El gobernador de Aguascalientes, Martín Orozco, negó que el estado esté en riesgo por COVID-19, como lo indica el semáforo epidemiológico de la SSA. En la rueda de prensa, comunicó: “Hay ciertos detalles e indicadores en los que no coincidimos, pero no vamos a hacer pleito con la Federación”.

Pero, Martín Orozco, confirmó que “las acciones” en Aguascalientes “van a continuar como hasta ahora”, es decir, en semáforo naranja, con las actividades económicas no esenciales funcionando con el 30% del personal y los espacios públicos abiertos con aforo reducido. Horas antes, el subsecretario de Salud Pública, Hugo López Gatell, había informado de que la entidad federativa regresaría al color rojo, el de máximo riesgo.

Las medidas sanitarias dentro de la pandemia, han sido momentos de mucha tensión entre el Gobierno y los estados. Este reto de Aguascalientes respecto a la autoridad federal se suma a una larga lista de desencuentros sobre el manejo de la crisis.

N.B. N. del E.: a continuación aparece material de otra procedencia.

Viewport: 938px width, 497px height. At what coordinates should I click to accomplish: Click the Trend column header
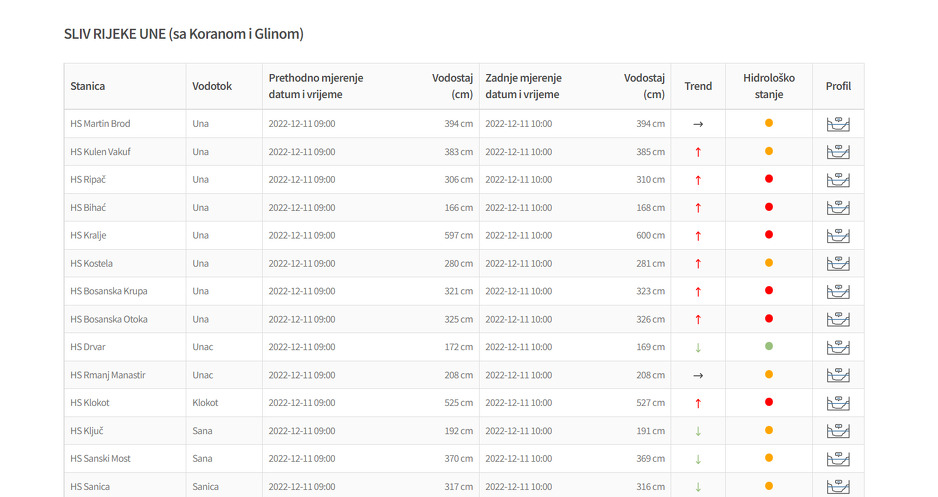pos(698,86)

Cabe mencionar que Aguascalientes no es el primer estado que se rebela contra las directrices federales. Antes hubo diferencia con CDMX y Tabasco, un estado al que Hugo López Gatell, ha hecho alusión en la conferencia de este lunes por la tarde. Tabasco rechazó pasar al color naranja, más benevolente para la economía, y optó por mantenerse en riesgo máximo durante 15 días más.

Es importante recalcar que México cuenta 522.162 casos confirmados de la COVID-19 y 56.757 muertos por la enfermedad. Además de Aguascalientes, otras cinco entidades federativas están en riesgo máximo, Baja California Sur, Colima, Hidalgo, Nayarit y Zacatecas. En total, 24 estados permanecen en riesgo alto y solo uno, Campeche, está en riesgo medio desde este lunes, según los parámetros del Gobierno federal. En los territorios con mayor riesgo, solamente están autorizadas las actividades económicas esenciales; cuando el peligro es alto está permitido que las actividades económicas no esenciales trabajen con el 30% del personal y funcionen los espacios públicos abiertos con un aforo reducido; si el semáforo está amarillo, todas las actividades laborales están permitidas y los espacios públicos cerrados pueden abrir con un número limitado de visitantes.